INSTRUCCIÓN DE TRABAJO 1 -
Responde estas preguntas sobre el texto del padre Zabelka:
(a) ¿Cuántas personas murieron por ‘Fat Man’?
(b) ¿Qué edad tenía George Zabelka por entonces?
(c) ¿En qué año se creó el Grupo 509?
INSTRUCCIÓN DE TRABAJO 2 - Transcribe sin cambios el fragmento del texto del padre Zabelka que empieza en las palabras "Continuando con el" y termina después de "la bomba atómica.".
INSTRUCCIÓN DE TRABAJO 3 - Prosigue el texto del padre Zabelka a partir de su última oración.

TEXTO PROPORCIONADO -
--------------------------------------------------

Continuando con el post anterior, hoy es el 65º aniversario del lanzamiento de la bomba atómica sobre Nagasaki. Se ha contado mil y una veces lo que sucedió con ‘Fat Man’, el hermano mayor de ‘Little boy’, el ‘Muchachito’ que había arrasado tres días antes Hiroshima. ‘El Gordo’ tenía una potencia muy superior y acabó con la vida de 70.000 personas. Sin embargo, es menos conocido que el piloto del ‘Bockscar’, el B-29 que transportó el artilugio, era un católico llamado Charles W. Sweeney. Lo importante de esta historia no está en el propio Sweeney, que, como la mayoría de sus colegas, no mostró a lo largo de su vida dudas sobre su acción, sino en el sacerdote del Grupo 509, el de la bomba atómica.
George Zabelka tenía por entonces treinta años. Como tantos otros, este joven idealista de origen austriaco se había alistado dos años antes ansioso por demostrar que podía contribuir a la defensa de los Estados Unidos. Su misión no era combatir, sino cubrir las necesidades espirituales del mencionado Grupo 509, la unidad creada en 1944 con la única misión de lanzar las bombas atómicas sobre Japón. Como gran parte de los religiosos integrantes de las fuerzas armadas, Zabelka no veía ningún dilema moral en que un sacerdote animara al combate. Sus superiores no tenían la más mínima duda al respecto. De hecho, en una multitudinaria misa oficiada hacia el final de la guerra a la que acudió el joven capellán, el cardenal arzobispo de Nueva York, Francis Spellman, había insistido en la necesidad de continuar luchando por la libertad y la justicia. Se trataba de una ‘guerra justa’. “Es cierto, se dedicaban a matar y combatir, pero eso no me impresionaba. Yo creía que estaba perfectamente bien”, decía por entonces el padre Zabelka.

--------------------------------------------------

DATOS ALMACENADOS -
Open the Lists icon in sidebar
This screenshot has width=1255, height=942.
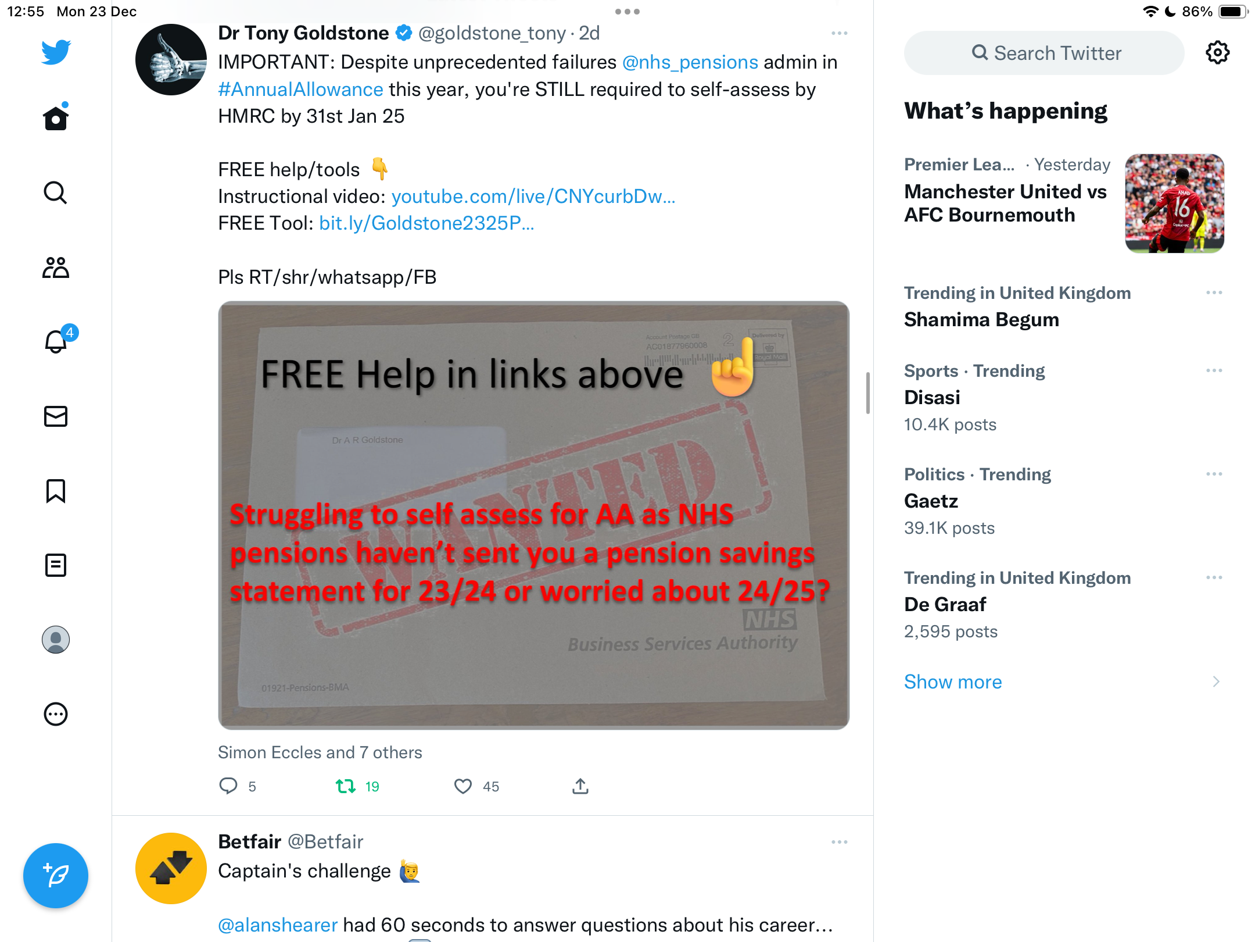(56, 565)

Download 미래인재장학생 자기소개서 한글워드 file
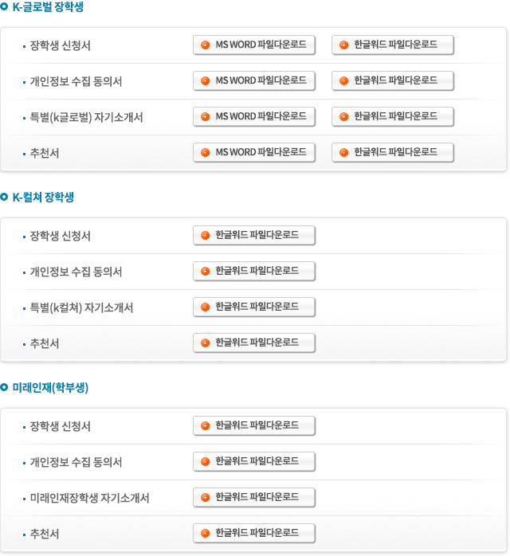[x=254, y=498]
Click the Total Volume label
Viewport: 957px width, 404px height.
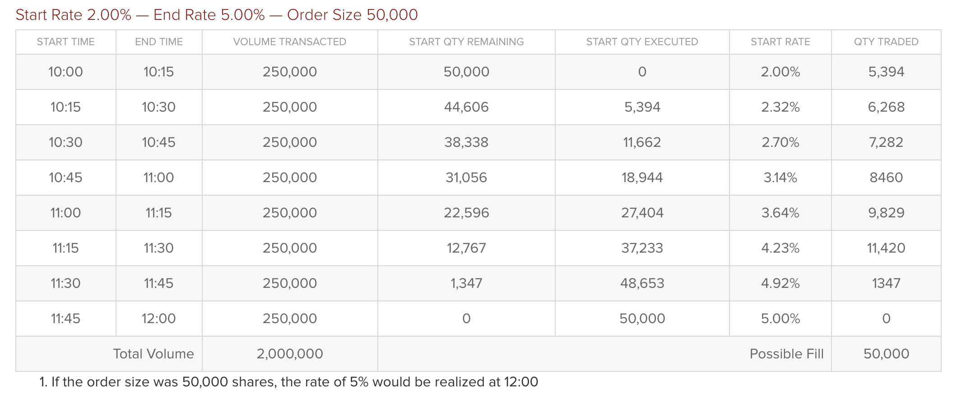153,354
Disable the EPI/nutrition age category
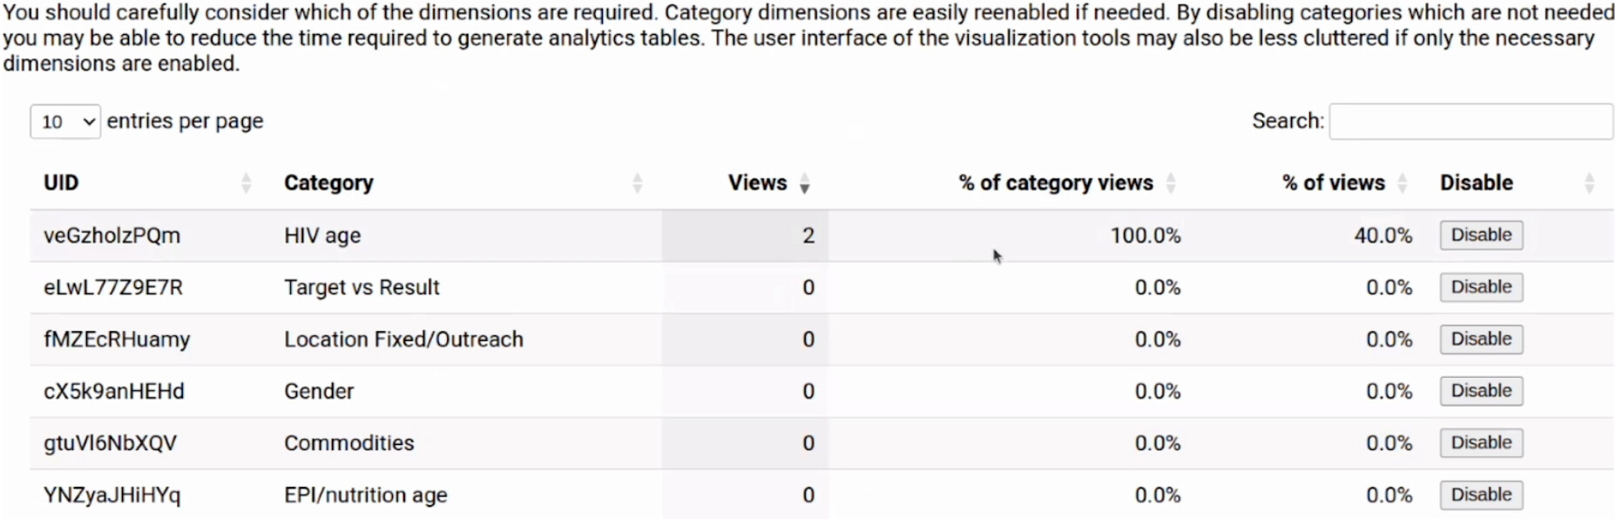 (x=1480, y=495)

--------------------------------------------------

RESPUESTA FINAL 1 -
(a) 70.000 personas.
(b) Treinta años.
(c) En 1944.

RESPUESTA FINAL 2 -
Continuando con el post anterior, hoy es el 65º aniversario del lanzamiento de la bomba atómica sobre Nagasaki. Se ha contado mil y una veces lo que sucedió con ‘Fat Man’, el hermano mayor de ‘Little boy’, el ‘Muchachito’ que había arrasado tres días antes Hiroshima. ‘El Gordo’ tenía una potencia muy superior y acabó con la vida de 70.000 personas. Sin embargo, es menos conocido que el piloto del ‘Bockscar’, el B-29 que transportó el artilugio, era un católico llamado Charles W. Sweeney. Lo importante de esta historia no está en el propio Sweeney, que, como la mayoría de sus colegas, no mostró a lo largo de su vida dudas sobre su acción, sino en el sacerdote del Grupo 509, el de la bomba atómica.

RESPUESTA FINAL 3 -
Peregrinación a Japón
Las convicciones del sacerdote comenzaron a tambalearse cuando supo que Nagasaki era una ciudad mayoritariamente católica. De hecho, tenía su propia catedral, la catedral de Urakami, que quedó reducida a cenizas por la explosión. Sweeney, ‘su’ piloto católico, habían matado a miles de correligionarios. Después del ataque, Zabelka pudo hablar con los supervivientes y visitar los hospitales donde agonizaban niños inocentes. “Muchos de ellos permanecían en silencio, callados por completo, sin moverse, muriendo”, observó consternado. En lugar de regresar a Estados Unidos, el atormentado sacerdote decidió quedarse en el norte de Japón trabajando como capellán. Cuando finalmente regresó a casa, nadie quería hablar de la guerra. Las atrocidades cometidas en Corea y Vietnam y el ejemplo de Martin Luther King, con el que colaboró en la lucha por los derechos civiles, le convencieron todavía más de su error. Su fe cristiana era incompatible con la guerra. Fue entonces cuando el hombre que bendijo las bombas atómicas se convirtió en un ferviente pacifista.
George Zabelka no fue el único hombre que se arrepintió por su participación en los bombardeos nucleares sobre Japón. Ahí están los casos mencionados en el post anterior del propio Oppenheimer, Joseph Rotblat o Leó Szilárd, pero ninguno de ellos cargaba con la responsabilidad moral de haber bendecido las bombas.
En 1984, el padre Zabelka viajó a Japón para hacer una peregrinación desde Tokyo a Hiroshima. El hombre que bendijo las bombas volvía para pedir perdón a los ‘hibakushas’, los japoneses supervivientes de los bombardeos nucleares. Durante la guerra, ni uno solo de sus sermones había condenado la muerte de civiles en los raids aéreos impulsados por los altos mandos estadounidenses. Cuarenta años después pedía perdón “por mí, por mi país y por mi iglesia”.